SET EXERCISE:
Please find every line of the records below that contains the word "icon", matching case exactly, and copy each such line.

+++ DATA FOR PROCESSING +++

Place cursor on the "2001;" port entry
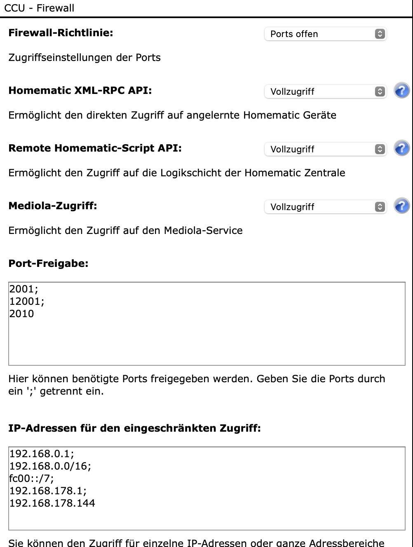 coord(23,289)
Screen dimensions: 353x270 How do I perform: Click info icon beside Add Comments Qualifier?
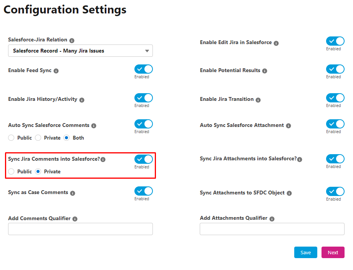click(75, 219)
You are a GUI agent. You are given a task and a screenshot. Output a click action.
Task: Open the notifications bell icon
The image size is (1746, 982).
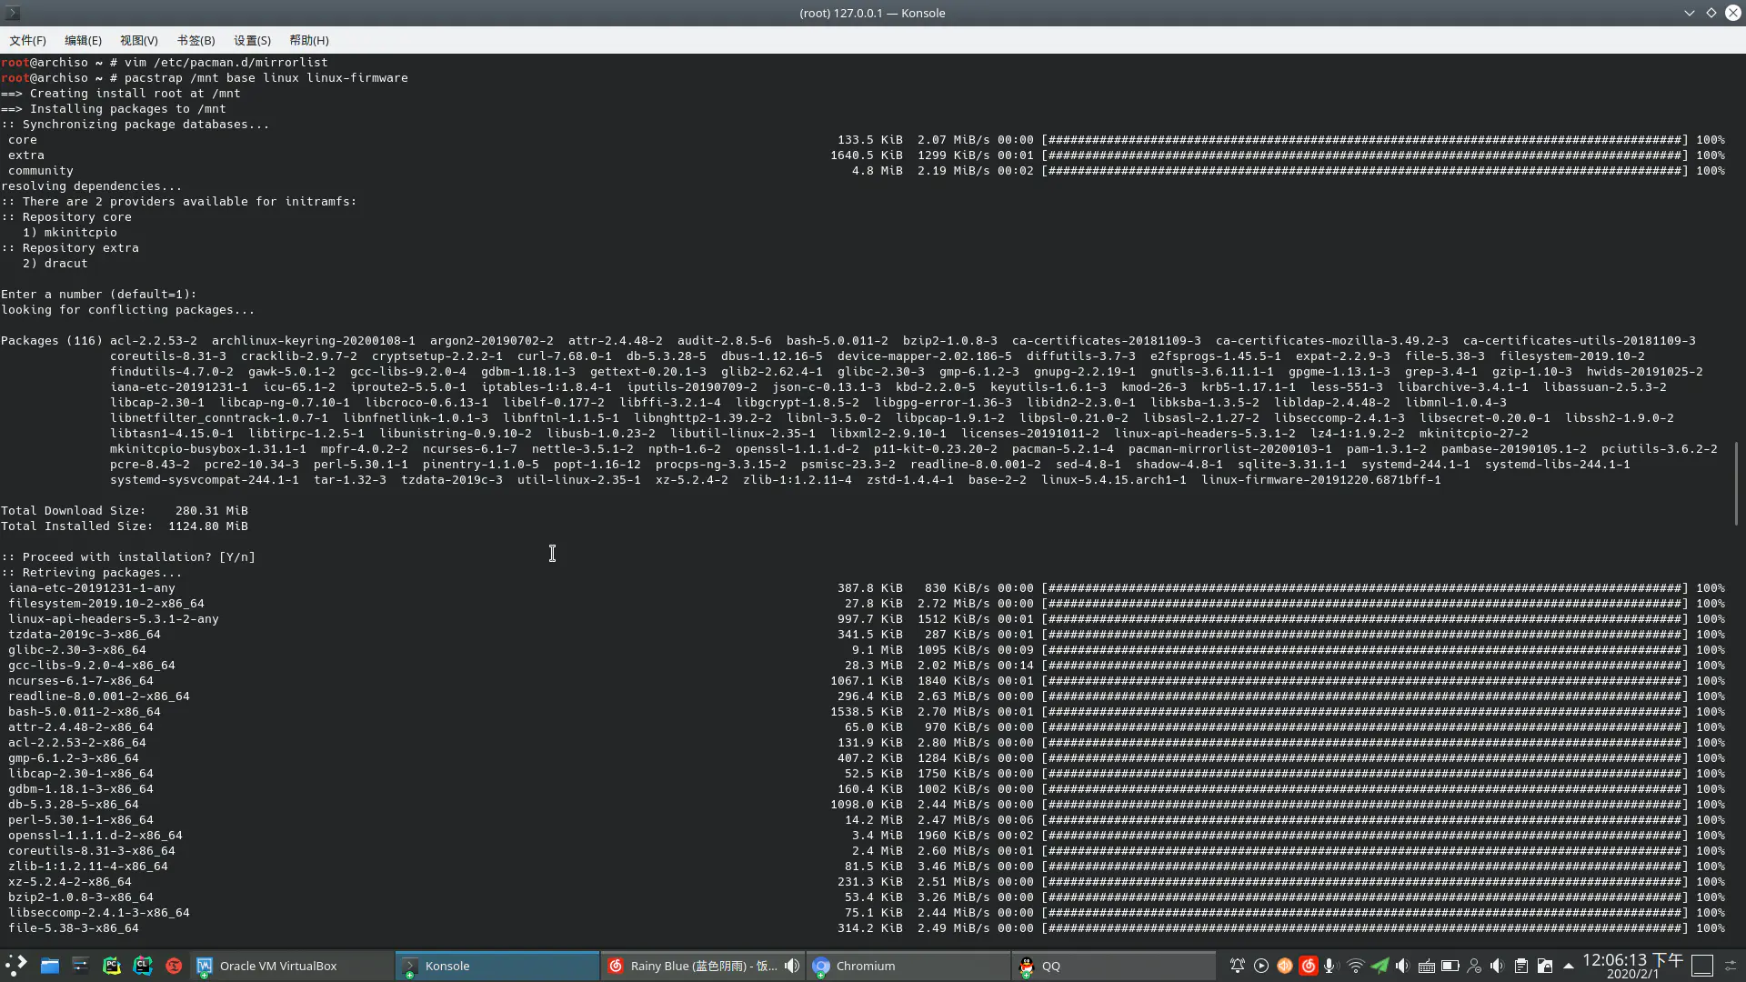tap(1237, 966)
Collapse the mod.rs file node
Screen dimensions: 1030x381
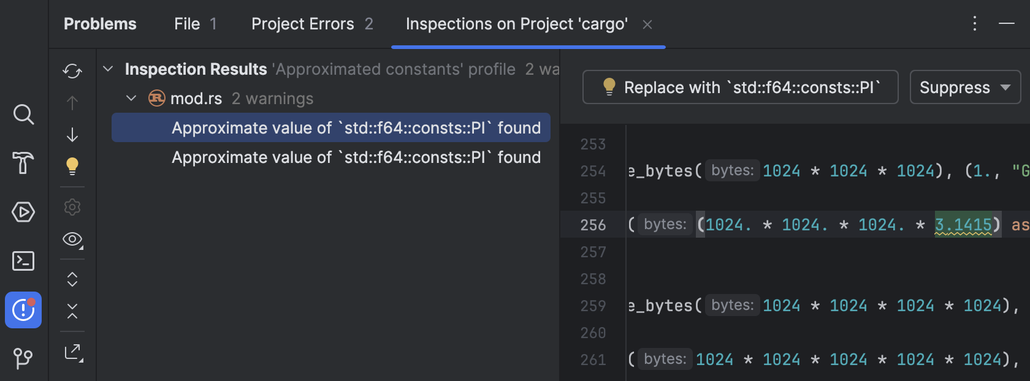[x=131, y=98]

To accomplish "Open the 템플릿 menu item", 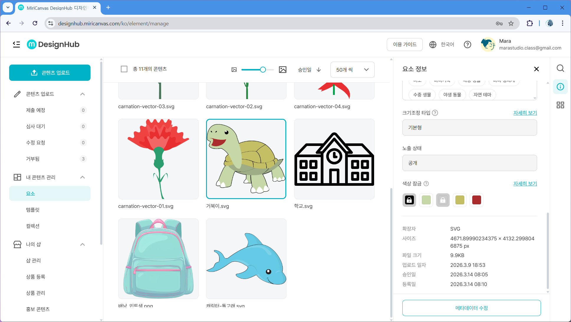I will (x=33, y=210).
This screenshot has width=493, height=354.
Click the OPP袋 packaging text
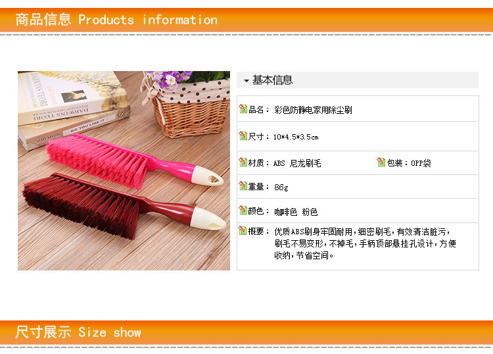421,163
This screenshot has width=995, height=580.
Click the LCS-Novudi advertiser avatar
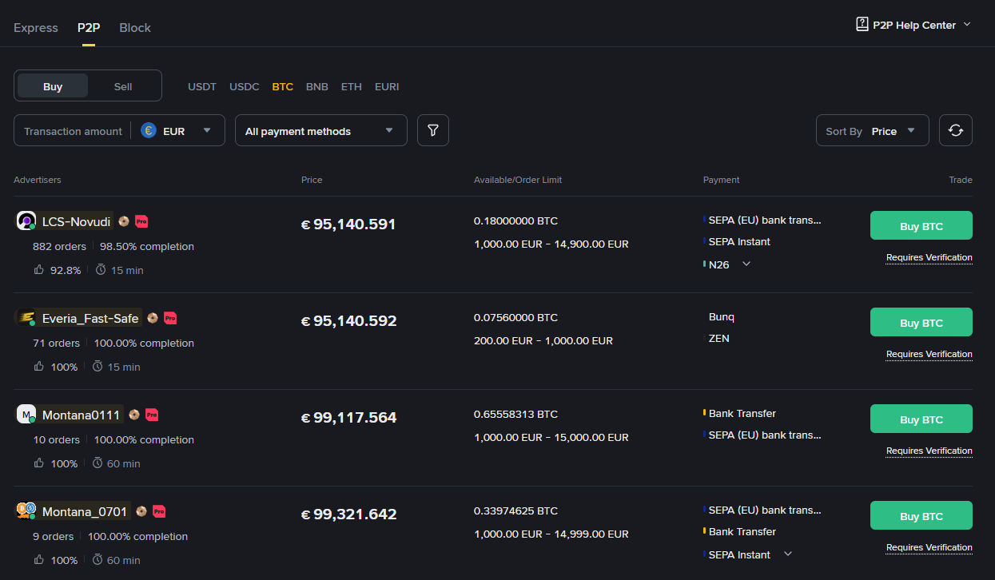(26, 220)
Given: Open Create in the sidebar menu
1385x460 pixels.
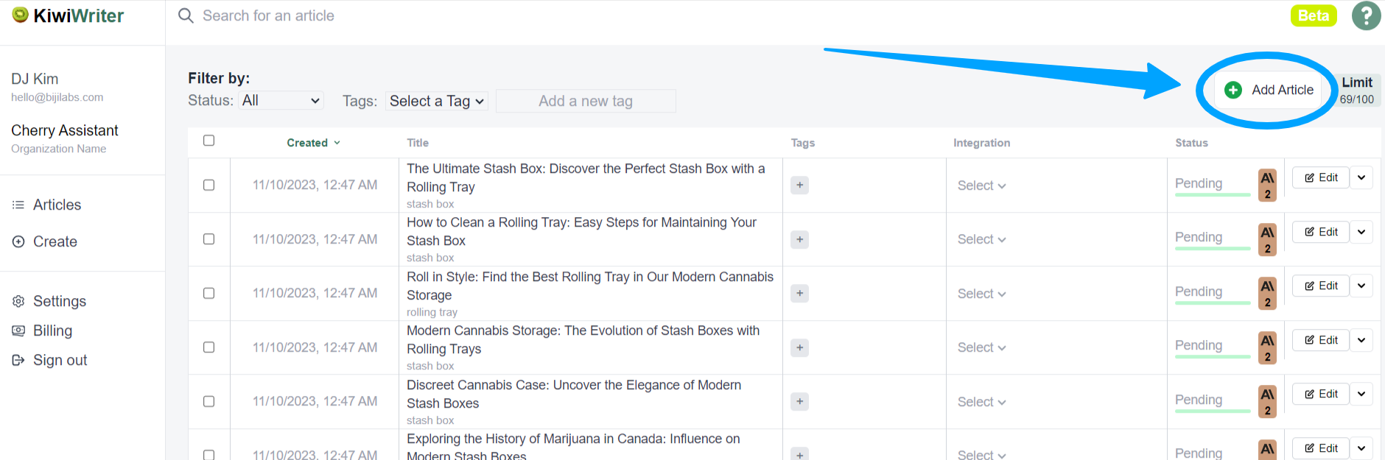Looking at the screenshot, I should [x=55, y=241].
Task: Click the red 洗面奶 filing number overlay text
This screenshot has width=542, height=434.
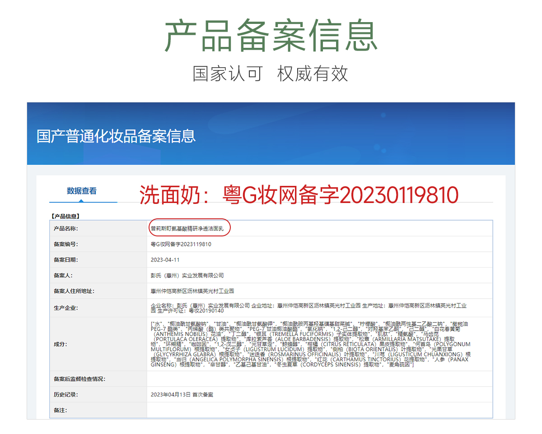Action: 299,195
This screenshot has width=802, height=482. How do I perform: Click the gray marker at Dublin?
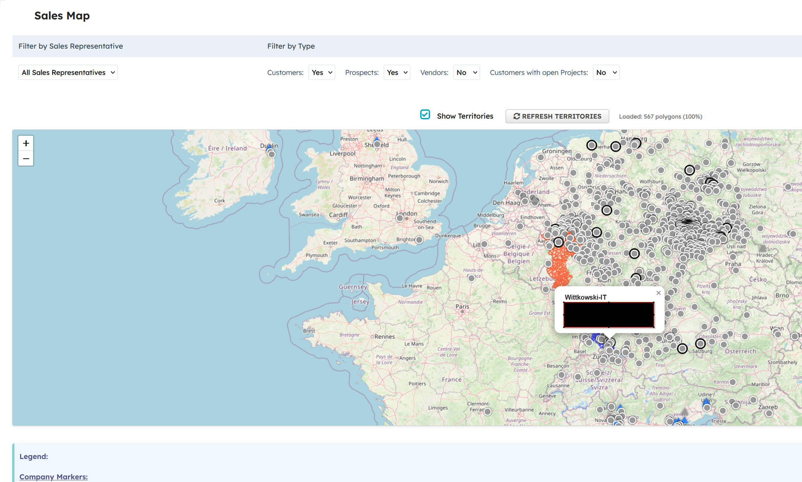[x=272, y=154]
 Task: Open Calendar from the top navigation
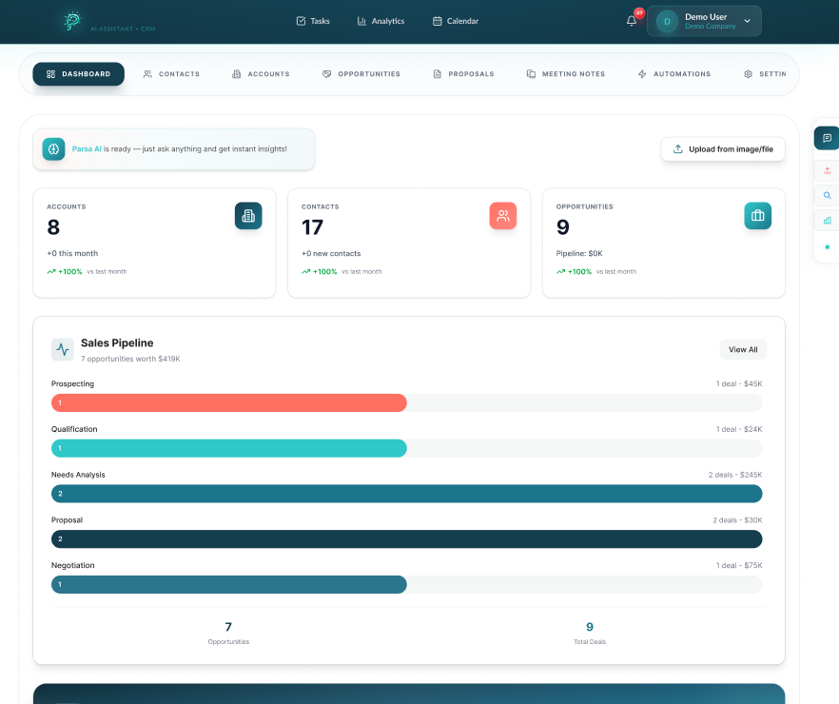pos(456,20)
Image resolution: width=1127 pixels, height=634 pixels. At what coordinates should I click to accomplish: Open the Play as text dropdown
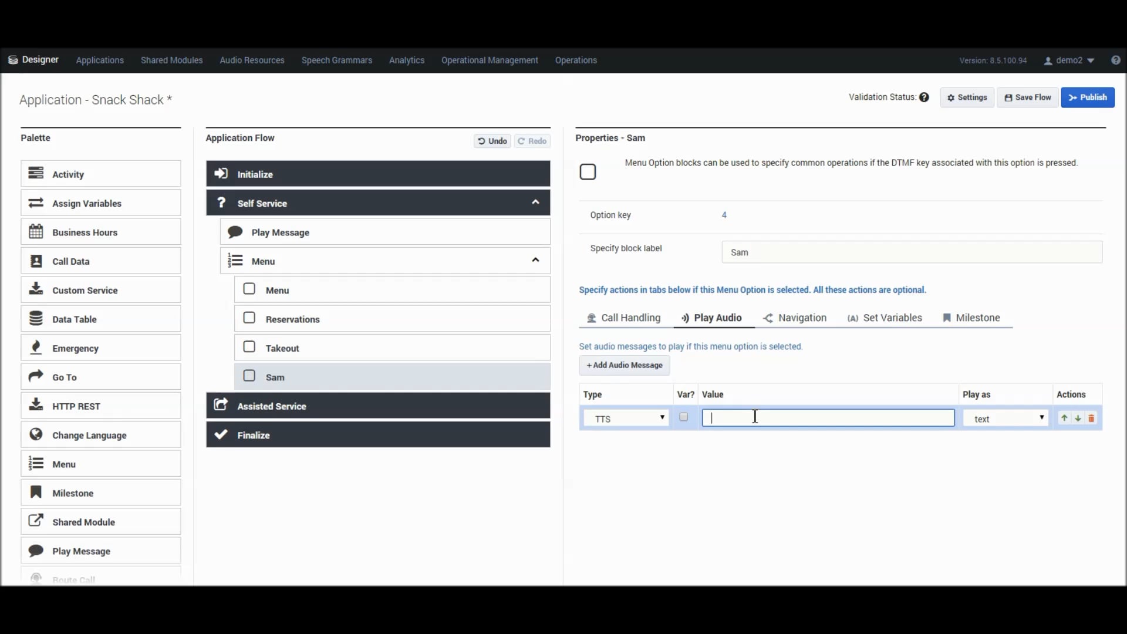(1005, 418)
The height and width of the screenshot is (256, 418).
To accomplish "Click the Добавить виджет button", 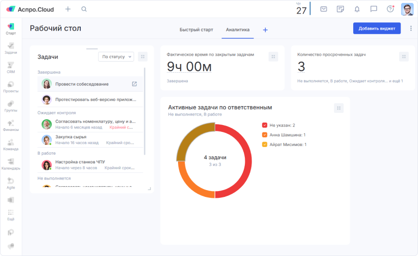I will point(377,29).
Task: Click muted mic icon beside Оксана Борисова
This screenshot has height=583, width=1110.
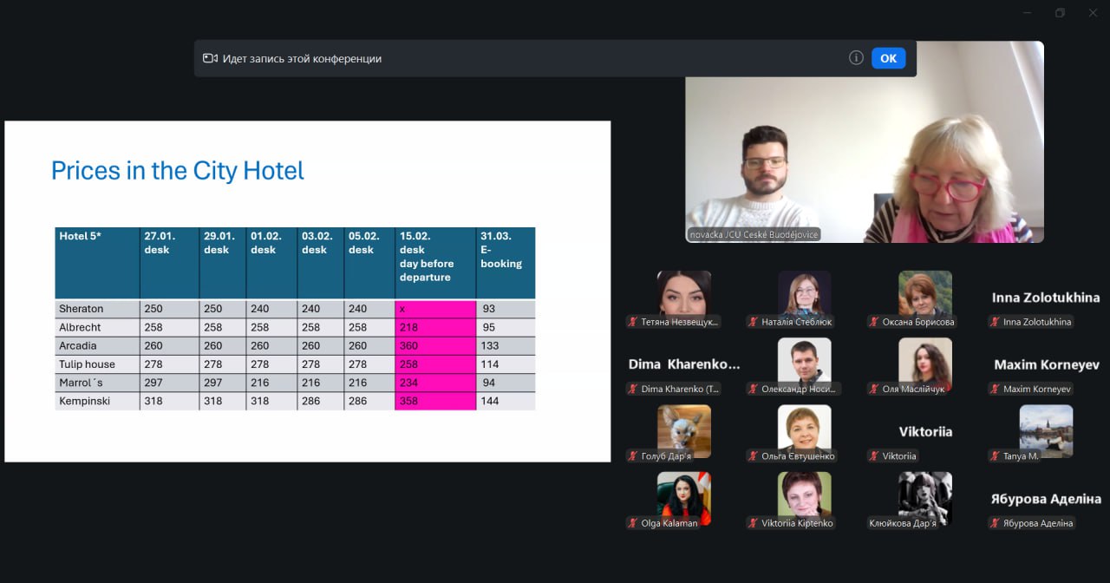Action: 874,322
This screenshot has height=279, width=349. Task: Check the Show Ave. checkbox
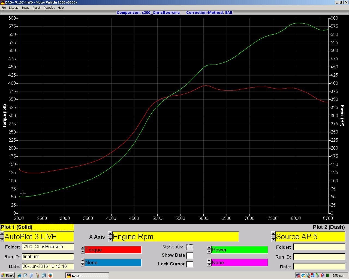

+++

CORRECT OUTPUT:
Screen dimensions: 353x270 How do I perform: Click info icon beside Add Comments Qualifier?
Task: Open the notifications bell icon
Task: Click muted mic icon beside Оксана Борисова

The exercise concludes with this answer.